— BEGIN Provided records —
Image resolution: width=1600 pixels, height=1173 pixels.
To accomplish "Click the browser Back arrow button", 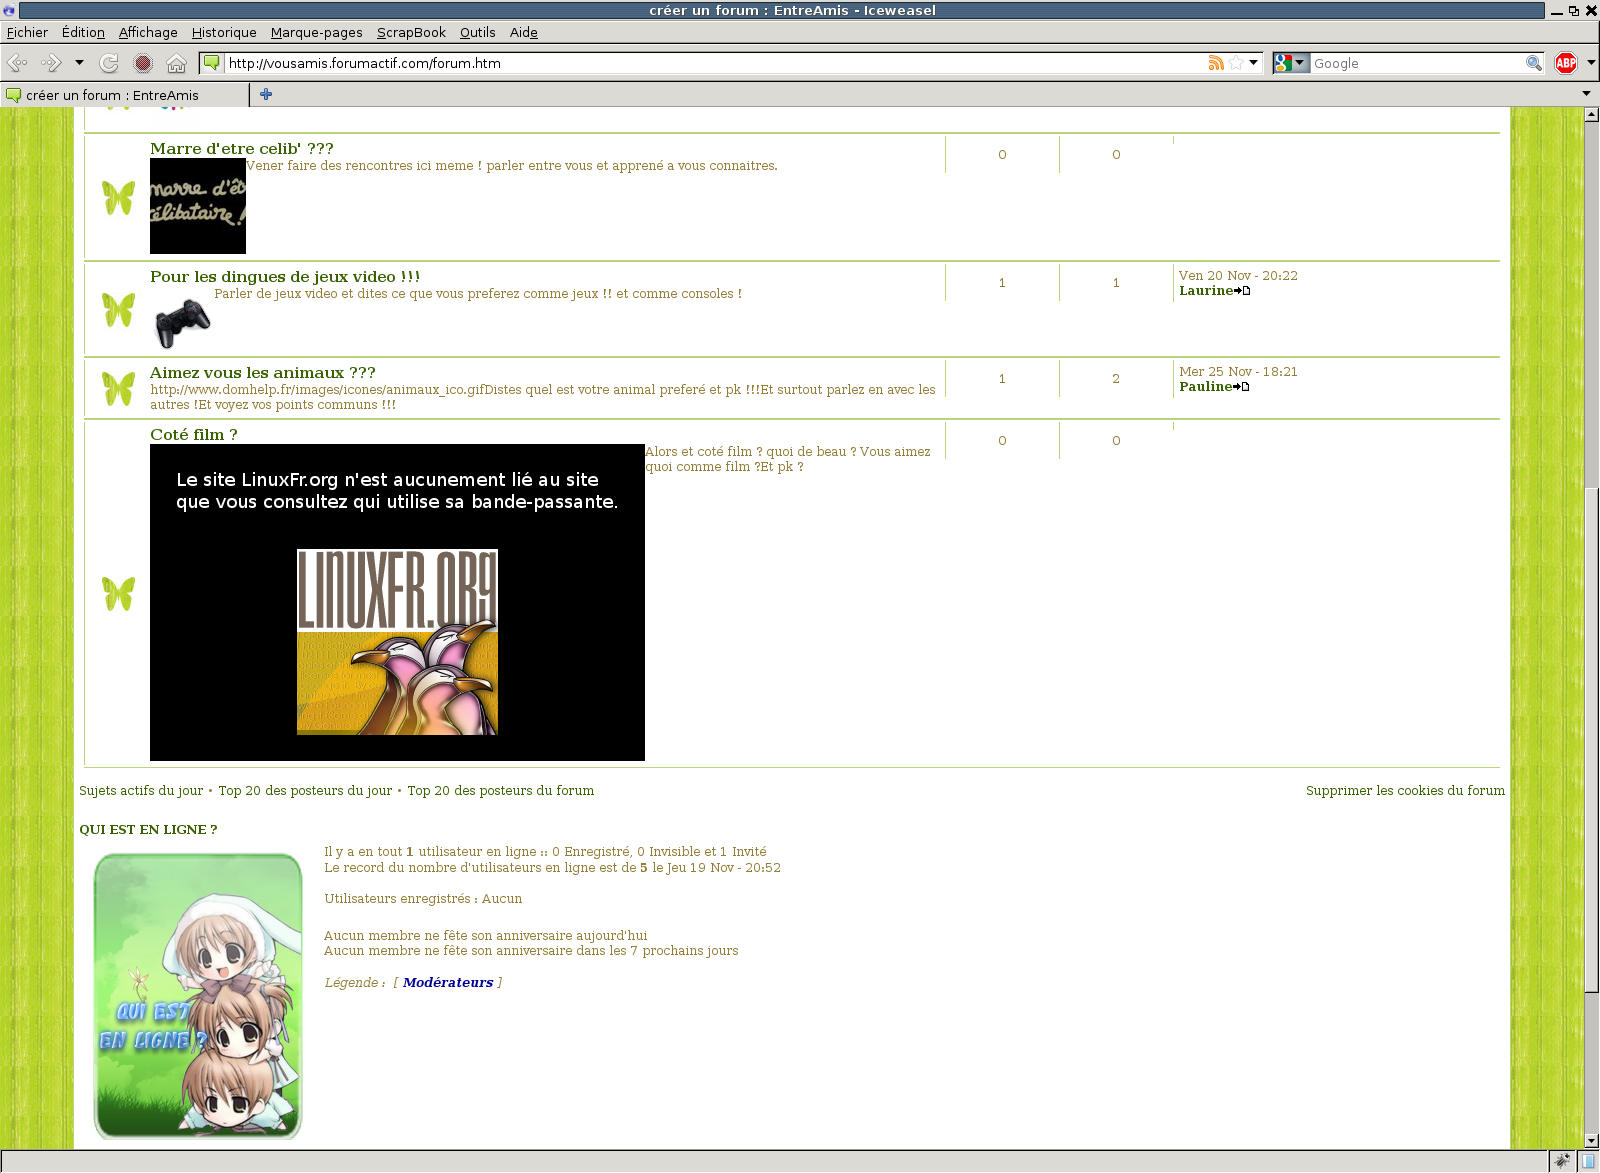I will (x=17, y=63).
— END Provided records —
— BEGIN Provided records —
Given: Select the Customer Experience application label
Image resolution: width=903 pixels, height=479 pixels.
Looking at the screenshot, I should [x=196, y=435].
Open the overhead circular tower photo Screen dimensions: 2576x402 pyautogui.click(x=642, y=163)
— END Provided records —
### [What the task asks]
Reproduce the stretch of lines from the one containing "Given: Select the" through the one containing "Open the overhead", switching "Customer Experience" to "Customer Support" and leaving everything else unchanged.

### [Task solution]
Given: Select the Customer Support application label
Image resolution: width=903 pixels, height=479 pixels.
Looking at the screenshot, I should [x=196, y=435].
Open the overhead circular tower photo Screen dimensions: 2576x402 pyautogui.click(x=642, y=163)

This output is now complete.